京セラは、AIを活用した5G仮想化基地局の開発を本格的に開始すると発表した。さらに、無線アクセスネットワークのオープン化(Open RAN)を進めるアライアンスも設立する。
京セラは2025年2月18日、AIを活用した5G仮想化基地局の開発を、商用化に向けて本格的に開始すると発表した。さらに、無線アクセスネットワークのオープン化(Open RAN)を進めるアライアンスも設立する。
近年はデジタルトランスフォーメーション(DX)の進展で5Gモバイルネットワークの普及が進んでいる。こうした潮流を踏まえて、京セラはこれまでに培った通信技術と仮想化技術を生かし、5G仮想化基地局の開発を本格的に開始する。
京セラが目指す次世代の商用機コンセプトは、NVIDIAのデータセンター向けモジュール「GH200 Grace Hopper Superchip」を搭載したデータセンター汎用サーバ上に、基地局機能を搭載するというものだ。AIで無線アクセスネットワーク(RAN)全体をコントロールすることで、混雑分散や最適な周波数割り当てを行い、通信品質の向上や省電力化、保守/運用効率の向上を目指す。

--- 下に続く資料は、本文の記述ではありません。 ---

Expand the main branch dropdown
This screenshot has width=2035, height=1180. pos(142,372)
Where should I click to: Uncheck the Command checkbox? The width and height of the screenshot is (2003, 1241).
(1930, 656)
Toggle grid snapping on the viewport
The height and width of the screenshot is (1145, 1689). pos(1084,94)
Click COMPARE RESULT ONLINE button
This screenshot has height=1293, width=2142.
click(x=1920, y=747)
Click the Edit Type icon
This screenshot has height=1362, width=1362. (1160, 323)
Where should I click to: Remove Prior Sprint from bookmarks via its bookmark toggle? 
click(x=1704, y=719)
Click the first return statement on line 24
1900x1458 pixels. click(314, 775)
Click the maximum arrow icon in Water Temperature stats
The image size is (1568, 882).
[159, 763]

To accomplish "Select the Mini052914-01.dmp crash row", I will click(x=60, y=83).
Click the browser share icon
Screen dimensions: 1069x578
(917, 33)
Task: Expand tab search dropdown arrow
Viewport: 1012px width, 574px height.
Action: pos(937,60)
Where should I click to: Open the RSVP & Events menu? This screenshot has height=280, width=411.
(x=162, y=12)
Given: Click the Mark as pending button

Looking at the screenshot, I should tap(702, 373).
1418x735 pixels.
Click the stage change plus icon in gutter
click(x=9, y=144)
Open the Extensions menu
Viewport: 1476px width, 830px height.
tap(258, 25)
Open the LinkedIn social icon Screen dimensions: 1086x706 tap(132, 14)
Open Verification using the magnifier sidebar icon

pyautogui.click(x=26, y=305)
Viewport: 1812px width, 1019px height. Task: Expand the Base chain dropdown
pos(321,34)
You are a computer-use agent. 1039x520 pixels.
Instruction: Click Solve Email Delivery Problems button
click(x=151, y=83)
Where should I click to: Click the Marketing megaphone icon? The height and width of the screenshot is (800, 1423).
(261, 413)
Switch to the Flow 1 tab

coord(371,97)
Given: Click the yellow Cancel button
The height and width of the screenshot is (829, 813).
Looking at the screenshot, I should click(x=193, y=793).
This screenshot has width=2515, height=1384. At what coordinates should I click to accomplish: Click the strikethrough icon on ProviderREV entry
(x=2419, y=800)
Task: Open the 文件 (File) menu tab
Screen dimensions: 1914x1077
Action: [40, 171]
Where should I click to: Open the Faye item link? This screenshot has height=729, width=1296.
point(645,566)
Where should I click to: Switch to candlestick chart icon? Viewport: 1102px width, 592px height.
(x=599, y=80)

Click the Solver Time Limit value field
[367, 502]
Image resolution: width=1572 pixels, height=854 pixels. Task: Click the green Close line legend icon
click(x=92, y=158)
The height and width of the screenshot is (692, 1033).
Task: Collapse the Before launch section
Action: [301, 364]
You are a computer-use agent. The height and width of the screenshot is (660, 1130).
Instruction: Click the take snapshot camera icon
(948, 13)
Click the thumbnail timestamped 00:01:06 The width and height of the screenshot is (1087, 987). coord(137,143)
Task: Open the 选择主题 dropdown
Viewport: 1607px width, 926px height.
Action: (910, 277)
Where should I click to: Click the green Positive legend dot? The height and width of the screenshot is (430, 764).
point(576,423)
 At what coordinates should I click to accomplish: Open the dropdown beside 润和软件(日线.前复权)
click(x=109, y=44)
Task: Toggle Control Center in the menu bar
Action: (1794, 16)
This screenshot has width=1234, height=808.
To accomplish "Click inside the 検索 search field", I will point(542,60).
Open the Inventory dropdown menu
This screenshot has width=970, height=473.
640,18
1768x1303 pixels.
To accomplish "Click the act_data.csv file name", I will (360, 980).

京セラは、Sub-6帯とミリ波帯の異なる2つの周波数帯に対応したO-RAN規格準拠のCU(Central Unit)/DU(Distributed Unit)/RU(Radio Unit)を開発したという。異なる周波数帯のトラフィックデータを同時制御することで、トラフィックの急増にも対応する。
この次世代商用機はRANを高度化/効率化するのに加えて、新たな収益を生み出すものにもなる。従来の仮想無線アクセスネットワーク(vRAN)は通信量に応じた調整が困難かつ、通信量の少ない時間帯にはCPUのリソースが余ってしまう。対して、AIデータセンター上にvRANを構築すれば、AIがエリア全体でRANを最適化できるうえ、AIとRANがCPUを共有するためリソースの無駄が生じない。
さらに、CUやDU、RUを複数キャリアで共有するMORAN(Multi-Operators Radio Access Network)にも対応する計画だ。これによってTCO(Total Cost of Ownership)を大きく削減できる。
AI制御やMORAN対応などで実現するコストメリットを合わせると、TCOを約44%削減できる見込みだという。